··· Extract to read ···

Showing posts with label sectors. Show all posts
Showing posts with label sectors. Show all posts

Privatization Is Not the Answer for Government

Australia is going down the same road as the British by privatizing public resources. There is a major problem with this economic theory. That is, that once resource are sold and the money is used to pay off debt it cannot be sold again. When railways, electricity and water are privatized they are no longer under public control. Ordinary people are at the mercy of private enterprise who have been shown to continually increase charges beyond what citizens can bear.

This is the cold reality of what the future will be like. Politicians of the right have put faith in private enterprise for a century or more. The trickle down benefits of wealth are shown to be completely wrong. The riches of nations is still being consolidated into fewer hands. The poorer are poorer still. Despite consumer goods being widespread, very few can afford a Ferrari. Millionaires have been superseded by billionaires. And the these consumers of all things monetary still want more.

··· Data below ···

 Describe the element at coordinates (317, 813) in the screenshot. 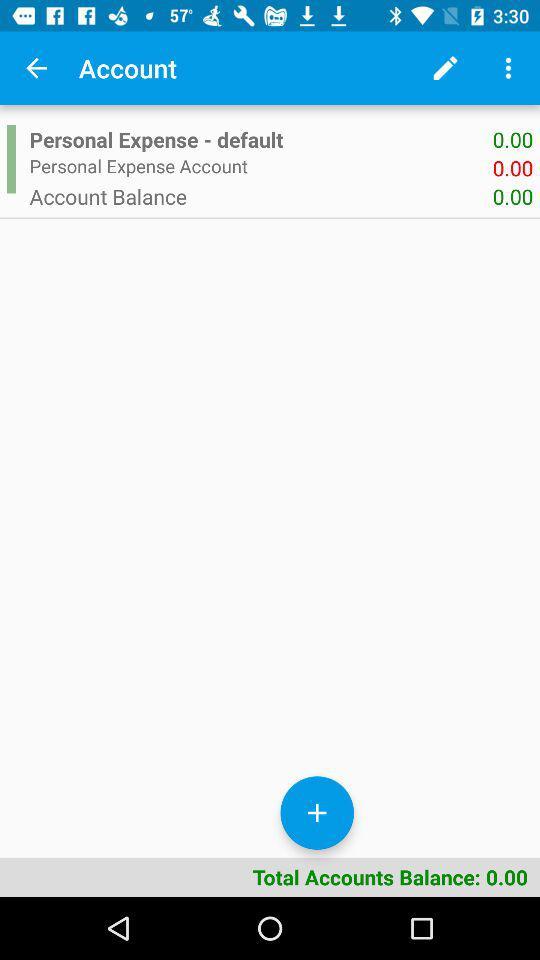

···

_Work instructions_:
Answer these questions on the text about privatization:
(a) Whose road is Australia said to be going down?
(b) Which three public resources are named as no longer under public control once privatized?
(c) Who does the text say have been superseded by billionaires?

_Finished task_:
(a) The British.
(b) Railways, electricity and water.
(c) Millionaires.